### Exercise
Copy out the entries that follow exactly, leaving every picture behind.

### Provided data
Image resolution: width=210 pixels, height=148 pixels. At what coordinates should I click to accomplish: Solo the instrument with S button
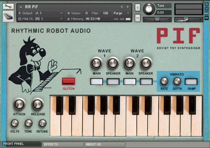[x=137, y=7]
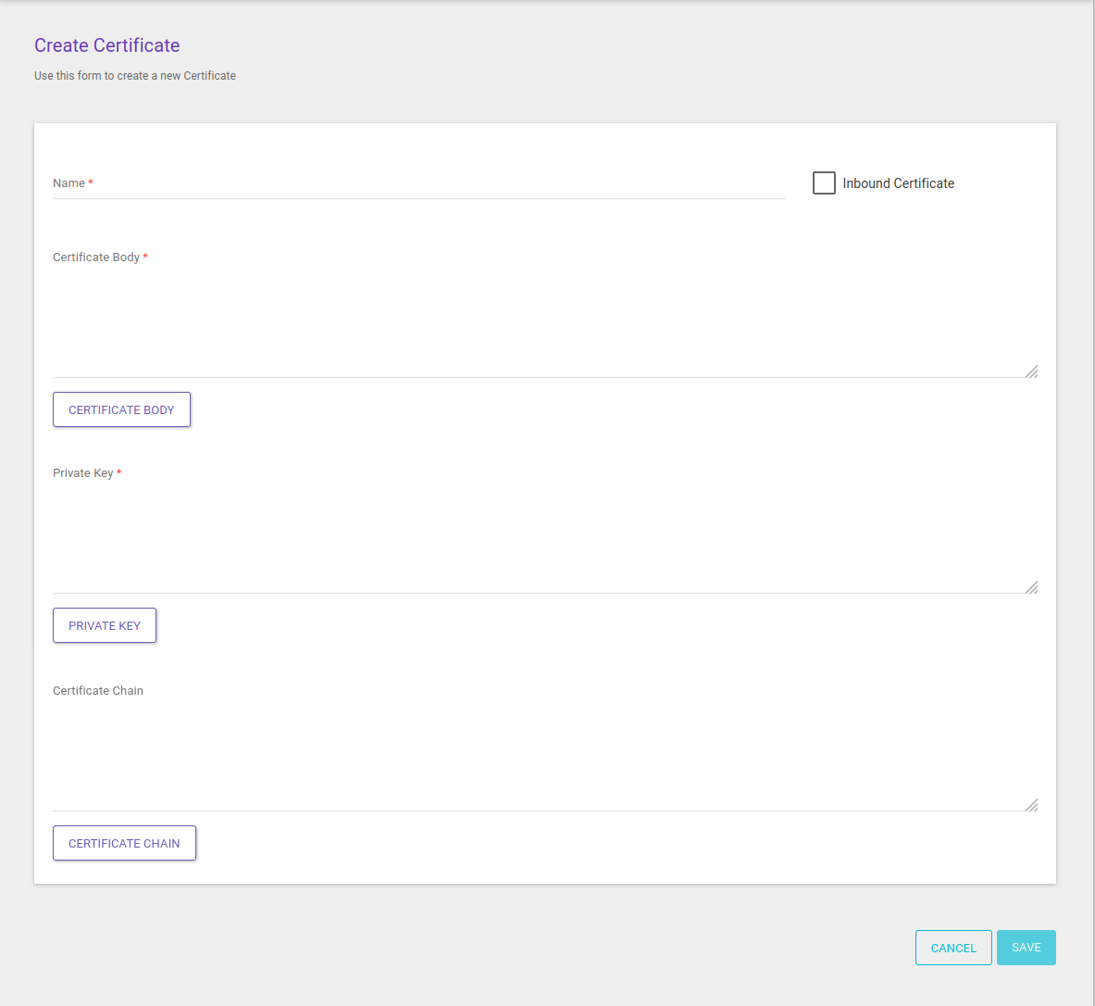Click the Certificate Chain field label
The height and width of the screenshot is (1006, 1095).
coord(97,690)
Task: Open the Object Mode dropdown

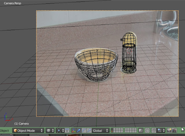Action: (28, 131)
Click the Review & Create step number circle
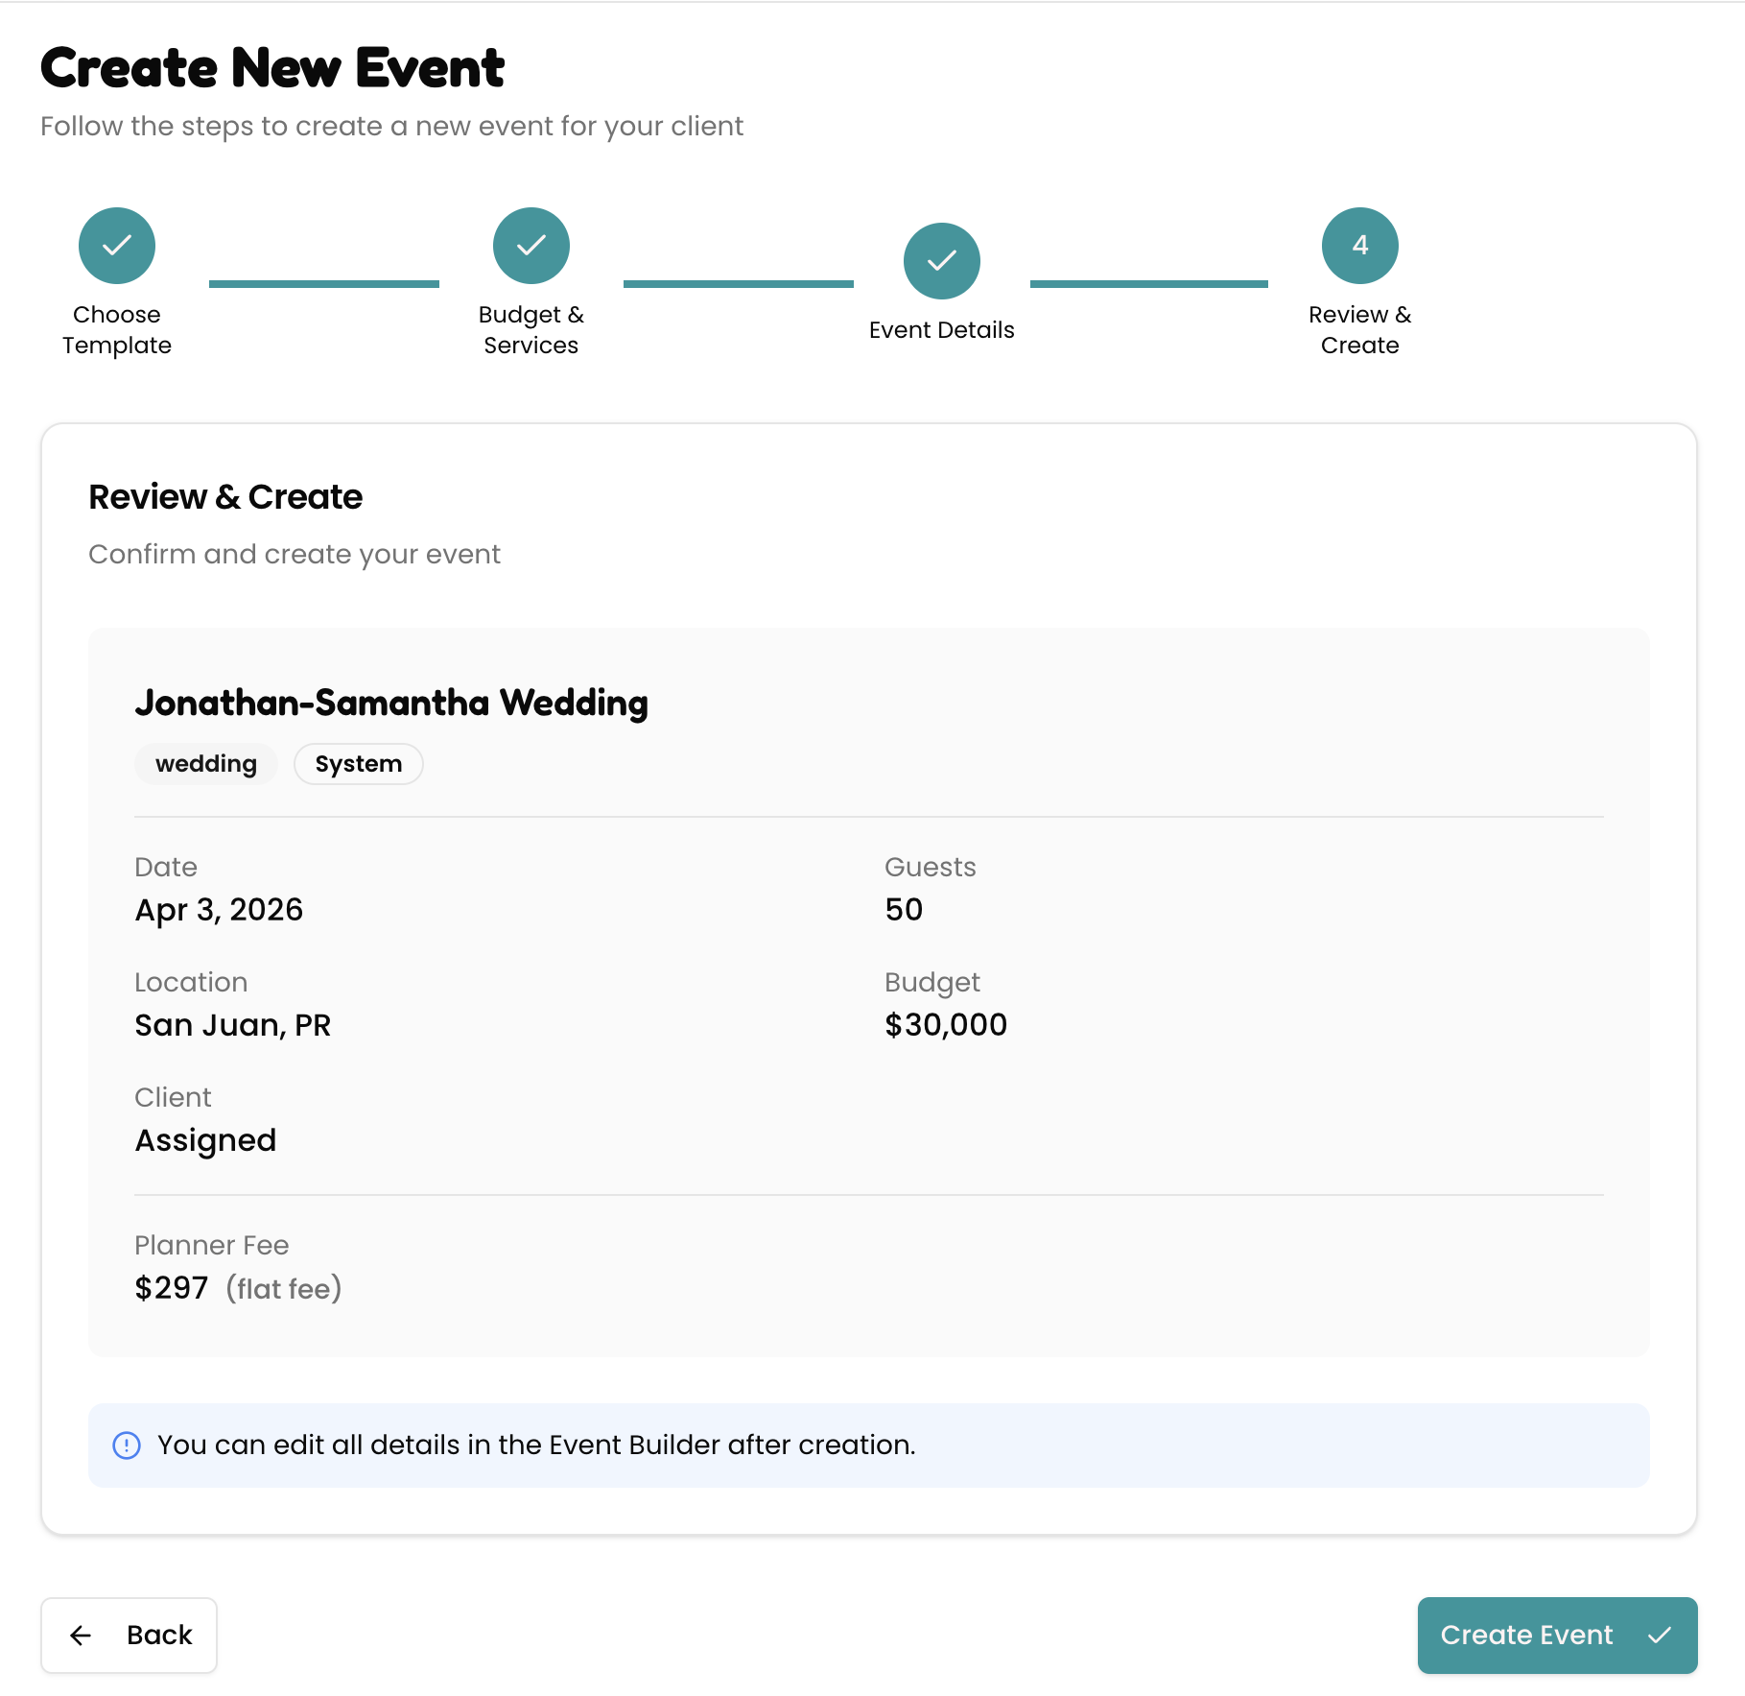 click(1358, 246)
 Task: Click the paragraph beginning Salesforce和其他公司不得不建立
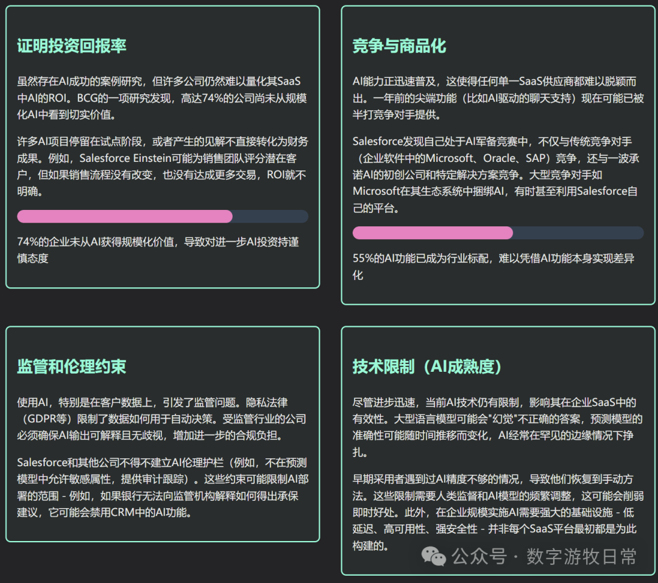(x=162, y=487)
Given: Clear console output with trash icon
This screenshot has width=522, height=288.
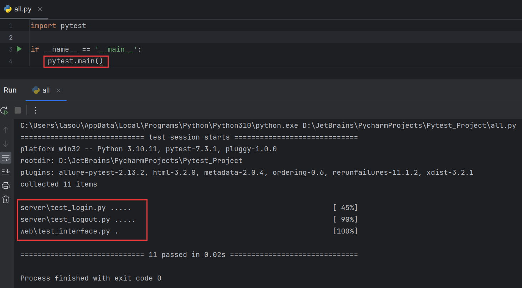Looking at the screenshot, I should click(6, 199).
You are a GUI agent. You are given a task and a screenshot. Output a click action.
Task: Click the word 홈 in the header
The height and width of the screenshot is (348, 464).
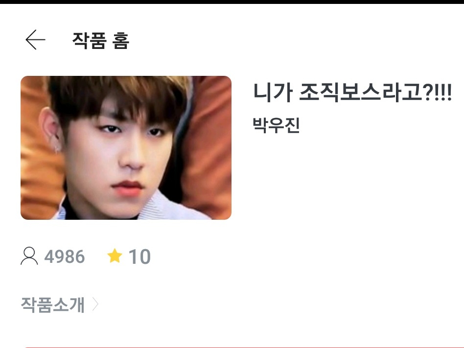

### Task output
Image resolution: width=210 pixels, height=148 pixels. At what coordinates should I click to accomplish: Solo the instrument with S button
[x=137, y=7]
Click the Certificate Chain field label
The height and width of the screenshot is (1006, 1095).
coord(97,690)
Task: Open the Object Mode dropdown

Action: (28, 131)
Click the Review & Create step number circle
 click(1358, 246)
 Task: Click the paragraph beginning Salesforce和其他公司不得不建立
(x=162, y=487)
Given: Clear console output with trash icon
This screenshot has width=522, height=288.
Looking at the screenshot, I should click(6, 199).
You are a GUI agent. You are given a task and a screenshot. Output a click action.
Task: Click the word 홈 in the header
The height and width of the screenshot is (348, 464).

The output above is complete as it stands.